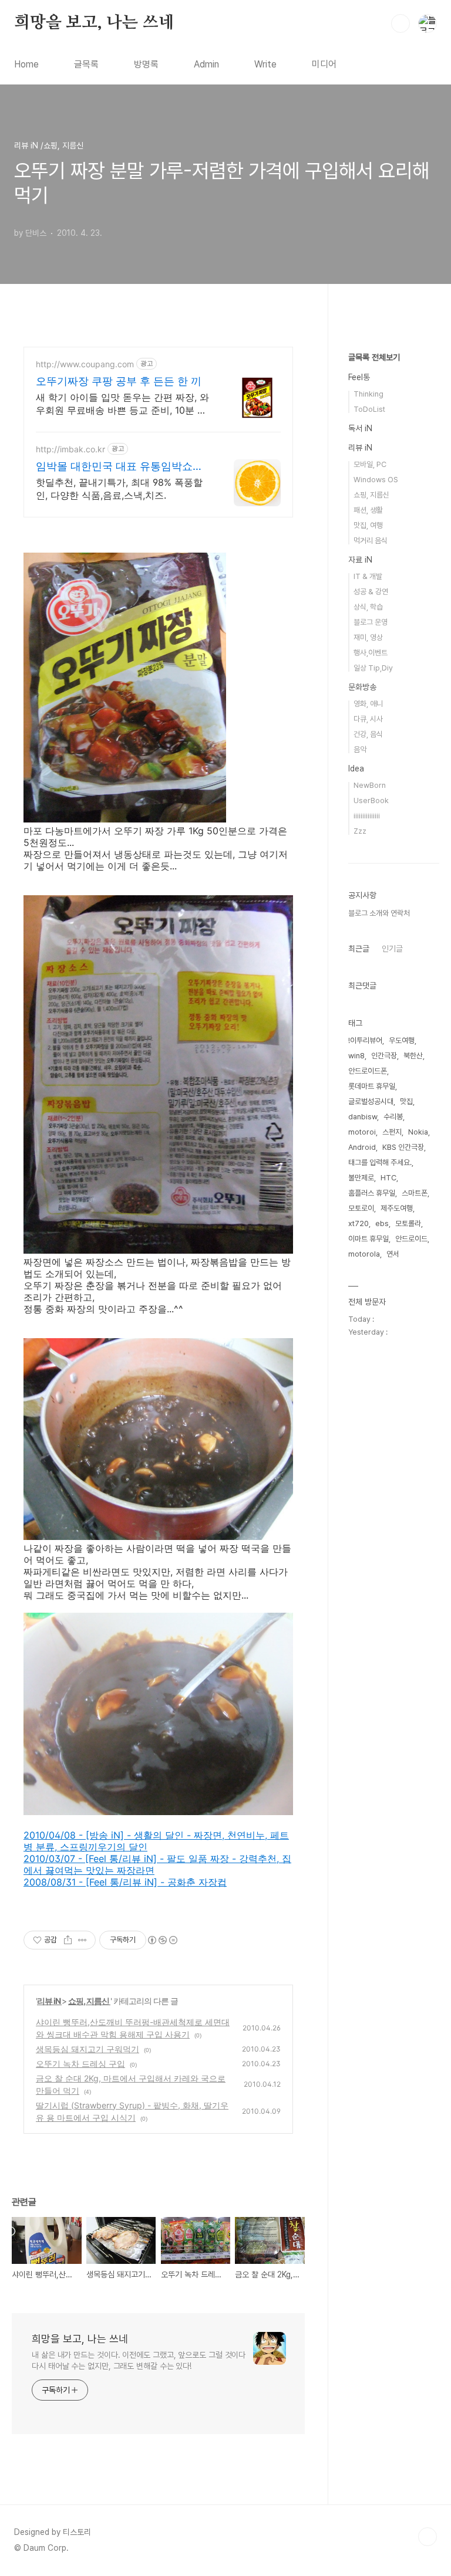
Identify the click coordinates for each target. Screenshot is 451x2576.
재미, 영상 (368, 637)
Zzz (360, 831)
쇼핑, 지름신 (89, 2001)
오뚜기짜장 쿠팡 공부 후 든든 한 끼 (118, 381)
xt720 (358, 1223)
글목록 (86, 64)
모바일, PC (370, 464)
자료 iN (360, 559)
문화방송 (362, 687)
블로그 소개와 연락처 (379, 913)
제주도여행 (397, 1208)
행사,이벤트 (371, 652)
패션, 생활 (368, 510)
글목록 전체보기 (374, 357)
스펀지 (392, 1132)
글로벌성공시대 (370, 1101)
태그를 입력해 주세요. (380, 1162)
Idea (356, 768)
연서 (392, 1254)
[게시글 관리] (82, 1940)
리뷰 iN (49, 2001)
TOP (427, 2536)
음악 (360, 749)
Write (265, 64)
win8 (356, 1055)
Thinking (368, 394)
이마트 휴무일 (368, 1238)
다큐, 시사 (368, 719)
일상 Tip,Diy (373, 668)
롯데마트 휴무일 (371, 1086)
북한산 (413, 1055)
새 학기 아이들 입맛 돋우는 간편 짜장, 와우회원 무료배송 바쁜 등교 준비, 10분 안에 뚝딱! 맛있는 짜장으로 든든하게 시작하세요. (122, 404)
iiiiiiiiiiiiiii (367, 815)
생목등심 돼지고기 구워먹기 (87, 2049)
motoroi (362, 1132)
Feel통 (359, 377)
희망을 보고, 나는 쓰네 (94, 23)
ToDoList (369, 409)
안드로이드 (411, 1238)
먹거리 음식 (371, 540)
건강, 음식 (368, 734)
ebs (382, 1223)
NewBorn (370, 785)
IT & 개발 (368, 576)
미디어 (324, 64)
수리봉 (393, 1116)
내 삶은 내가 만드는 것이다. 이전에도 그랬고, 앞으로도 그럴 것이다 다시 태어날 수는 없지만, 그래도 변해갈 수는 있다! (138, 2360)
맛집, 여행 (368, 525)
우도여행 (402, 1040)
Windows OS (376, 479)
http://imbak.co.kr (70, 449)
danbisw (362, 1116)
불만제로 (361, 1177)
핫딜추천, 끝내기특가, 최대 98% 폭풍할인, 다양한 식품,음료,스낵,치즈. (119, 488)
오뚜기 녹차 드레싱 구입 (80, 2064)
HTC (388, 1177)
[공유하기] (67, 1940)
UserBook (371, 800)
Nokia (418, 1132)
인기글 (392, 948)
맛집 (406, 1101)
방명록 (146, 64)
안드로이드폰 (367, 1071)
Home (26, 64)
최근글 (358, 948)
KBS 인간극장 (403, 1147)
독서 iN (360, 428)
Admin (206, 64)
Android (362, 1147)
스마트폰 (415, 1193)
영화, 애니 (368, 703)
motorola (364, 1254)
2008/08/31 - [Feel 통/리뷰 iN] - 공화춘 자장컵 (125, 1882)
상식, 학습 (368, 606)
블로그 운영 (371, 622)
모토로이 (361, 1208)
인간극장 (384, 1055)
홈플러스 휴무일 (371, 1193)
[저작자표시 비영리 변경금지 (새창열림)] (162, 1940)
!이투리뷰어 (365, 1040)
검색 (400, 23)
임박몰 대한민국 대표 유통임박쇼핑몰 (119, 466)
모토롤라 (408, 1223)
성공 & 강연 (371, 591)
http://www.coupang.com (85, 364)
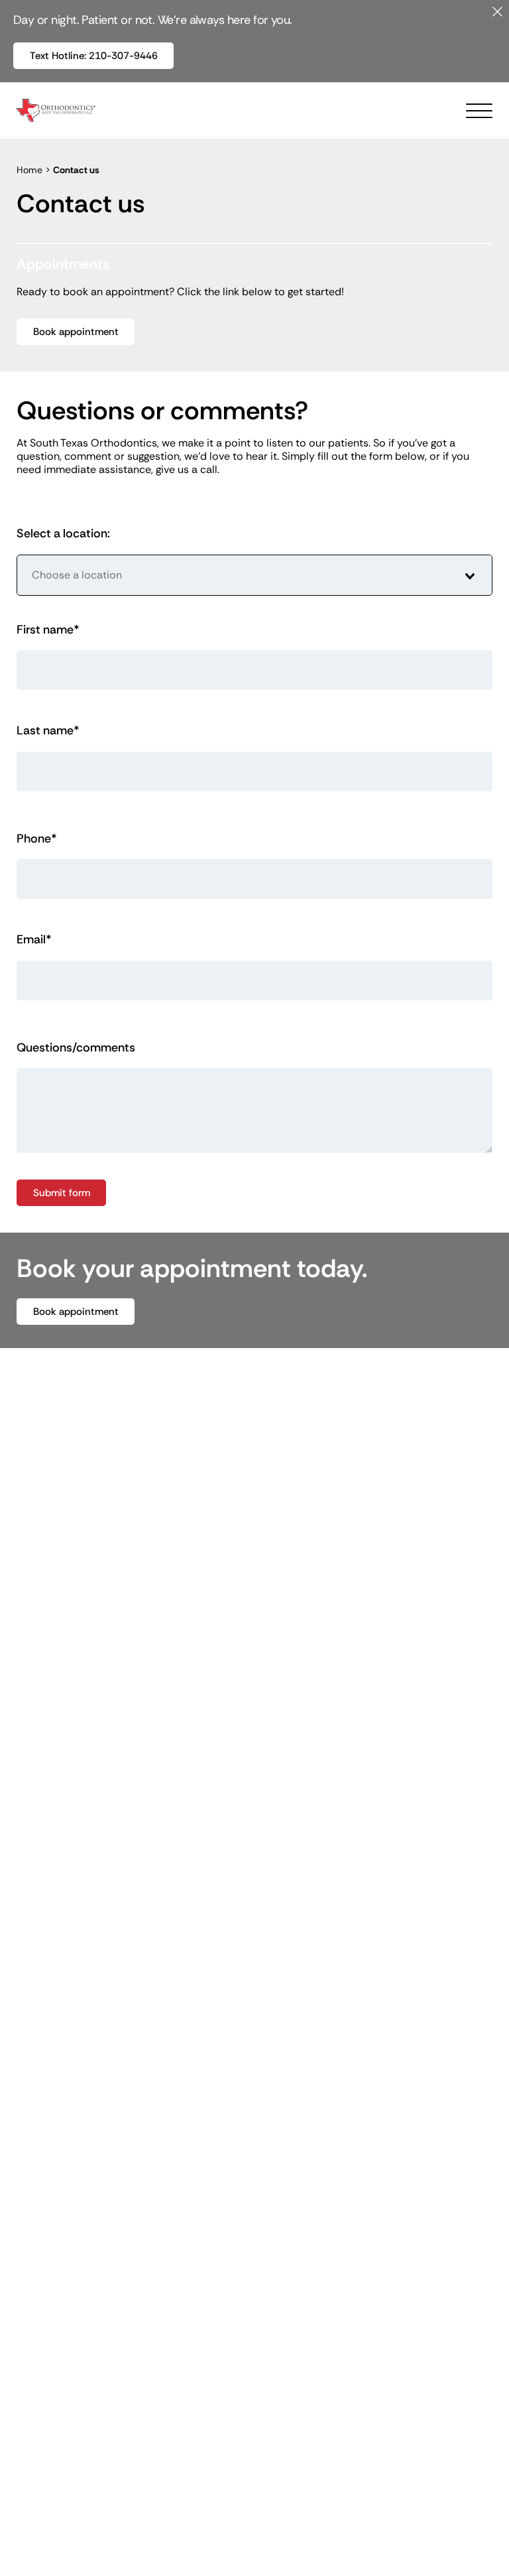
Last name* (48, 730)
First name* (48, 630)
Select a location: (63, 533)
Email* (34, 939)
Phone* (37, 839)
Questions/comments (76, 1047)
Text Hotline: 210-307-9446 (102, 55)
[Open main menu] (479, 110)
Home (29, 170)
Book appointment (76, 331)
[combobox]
+++++
*PROBLEM TO SOLVE*.
Could you retype exactly the lines above, starting at the line that contains "불만제로 (361, 1177)" and ending at the line that contains "블로그 운영 (371, 622)", and nothing more?

*ANSWER TO THE EXERCISE*.
불만제로 (361, 1177)
핫딜추천, 끝내기특가, 최대 98% 폭풍할인, 다양한 식품,음료,스낵,치즈. (119, 488)
오뚜기 녹차 드레싱 구입 (80, 2064)
HTC (388, 1177)
[공유하기] (67, 1940)
UserBook (371, 800)
Nokia (418, 1132)
인기글 (392, 948)
맛집 (406, 1101)
방명록 (146, 64)
안드로이드폰 (367, 1071)
Home (26, 64)
최근글 (358, 948)
KBS 인간극장 (403, 1147)
독서 iN (360, 428)
Admin (206, 64)
Android (362, 1147)
스마트폰 (415, 1193)
영화, 애니 (368, 703)
motorola (364, 1254)
2008/08/31 - [Feel 통/리뷰 iN] - 공화춘 자장컵 (125, 1882)
상식, 학습 (368, 606)
블로그 운영 (371, 622)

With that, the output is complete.